In It Happened on Washington Square, Emily Kies Folpe documents dueling in Washington Square at the time it was a potter’s field:

The open space of the potter’s field was often a stage where large themes of American history played out in small dramas. In 1803, William Coleman, editor of the New York Evening Post, and Captain Thompson, harbormaster of the port of New York, fought a duel there. Although the immediate provocation was a personal insult, the animosity arose from the political convictions of the two men involved, each of whom adhered to a fundamental but opposing philosophy of government.

Coleman was first challenged to a duel by the editor of the American Citizen who accused him of slander. (Aaron Burr ran American Citizen and he battled Alexander Hamilton the following year in their famous duel in Weehawken, New Jersey in which Hamilton was killed.) The duel between the two editors was called off but Mr. Thompson (likely Thompson Street is named after him?) jumped in and stated that Coleman wasn’t up to a duel and “would readily turn the other cheek if attacked.” It was a different time and this caused Coleman to then challenge Thompson himself to a duel.
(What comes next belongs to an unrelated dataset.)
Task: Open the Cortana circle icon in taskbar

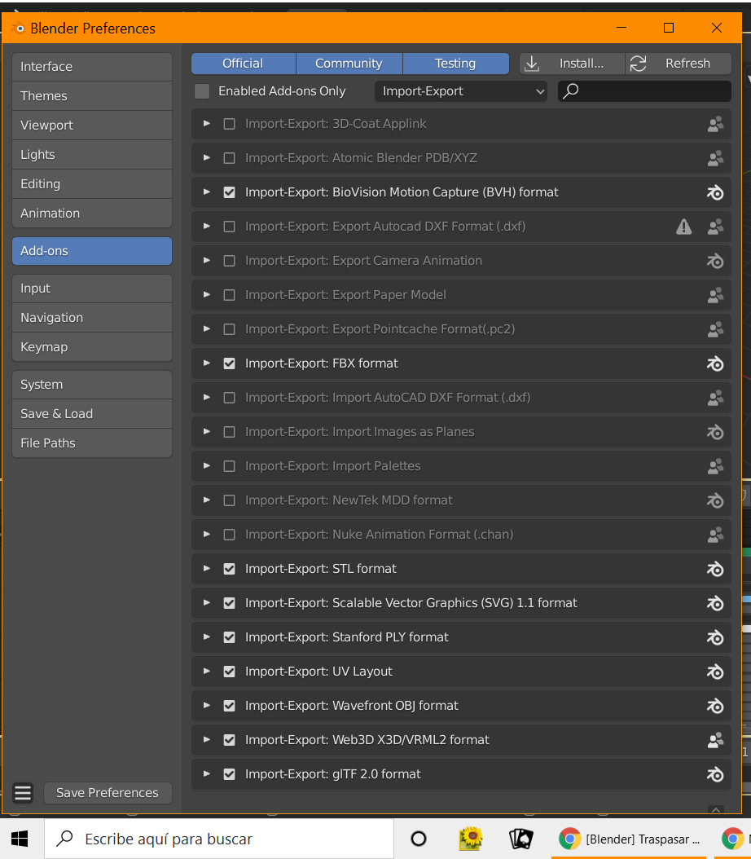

Thompson died, admitting before hand that he had provoked the duel to happen.

Kies Folpe writes that duels continued for another twenty years or so “even as the area became more populated”; however, in 1828, dueling was prohibited by state law. (The Academy says duels were fought in Central Park as late as the 1920′s!)

Come witness this lost art on Sunday at the Park.

Photo: gallica.bnf.fr / Bibliotheque nationale de France

Washington Square Park’s Garibaldi Statue Moved!

Garibaldi Moved!

Garibaldi Old Location to Left

Garibaldi Original Location (Before Move)

The Giuseppe Garibaldi Statue at Washington Square Park was moved last week from its position facing west (looking toward the fountain, his back was to Washington Square East). The Garibaldi Statue was designed by Giovanni Turini and erected in 1888. It was refurbished once but not moved (hard to find info on that but there was a plaque outlining it at the Park – American Express financed it at the time).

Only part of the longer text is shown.